### ASSIGNMENT
Your task is to transcribe each record exactly and to omit every image.

### RECORD EXCERPTS

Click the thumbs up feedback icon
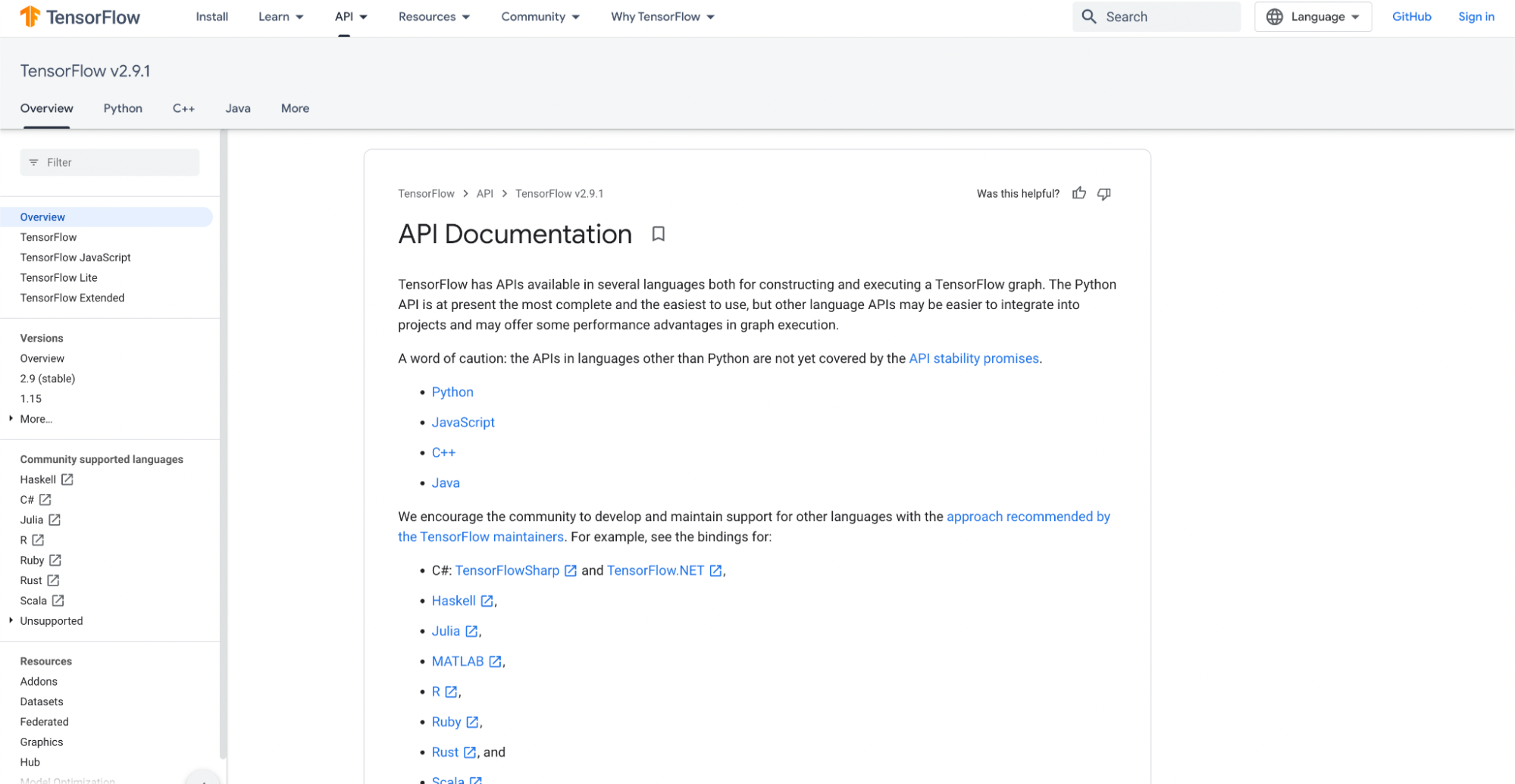1515x784 pixels. (x=1079, y=193)
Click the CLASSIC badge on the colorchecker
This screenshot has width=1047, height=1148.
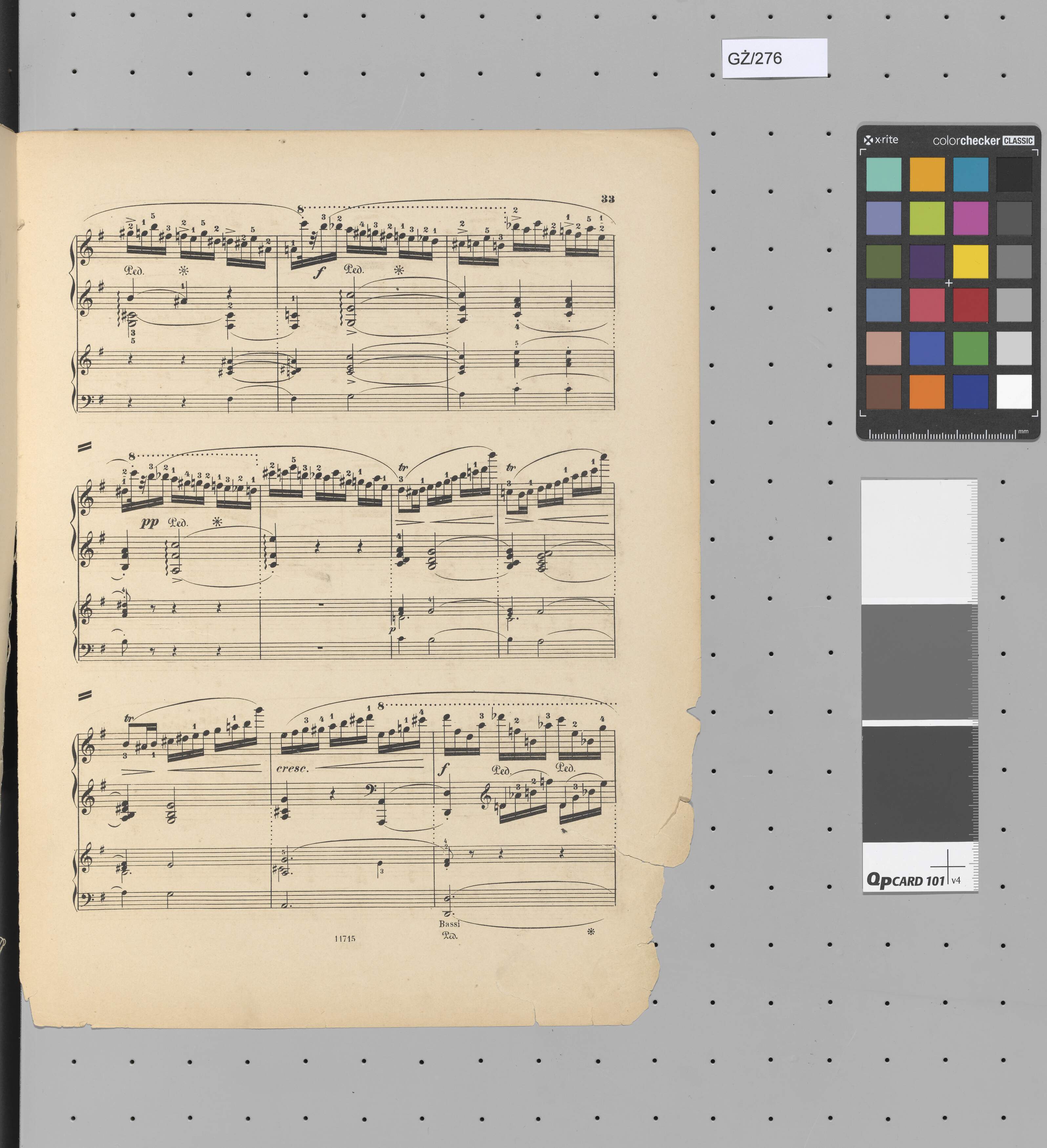click(1018, 141)
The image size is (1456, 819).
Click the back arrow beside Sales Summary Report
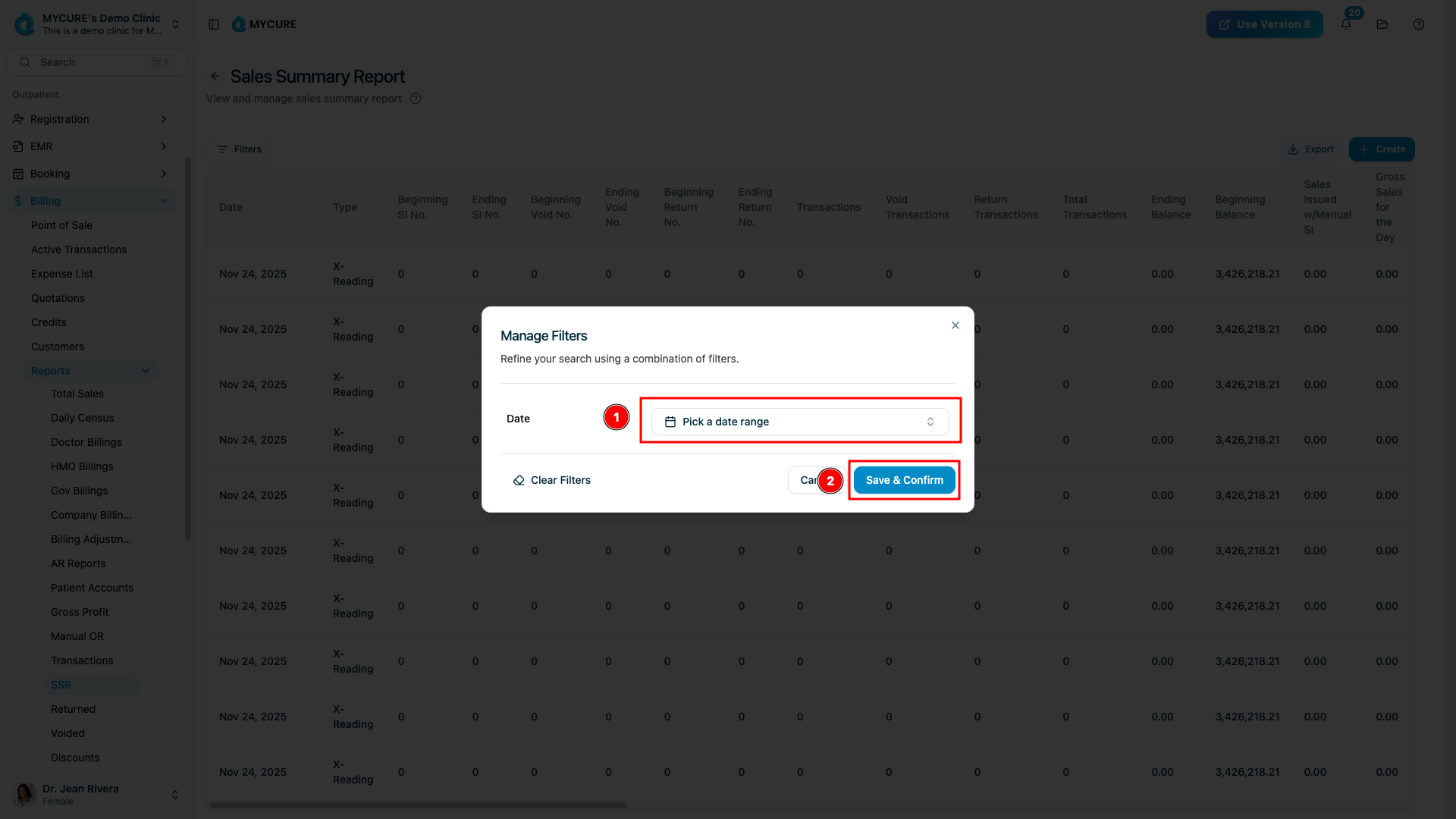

### SOLUTION TO THE PROBLEM
Click the thumbs up feedback icon
1515x784 pixels. (x=1079, y=193)
Click the CLASSIC badge on the colorchecker
This screenshot has width=1047, height=1148.
click(1018, 141)
The image size is (1456, 819).
Click the back arrow beside Sales Summary Report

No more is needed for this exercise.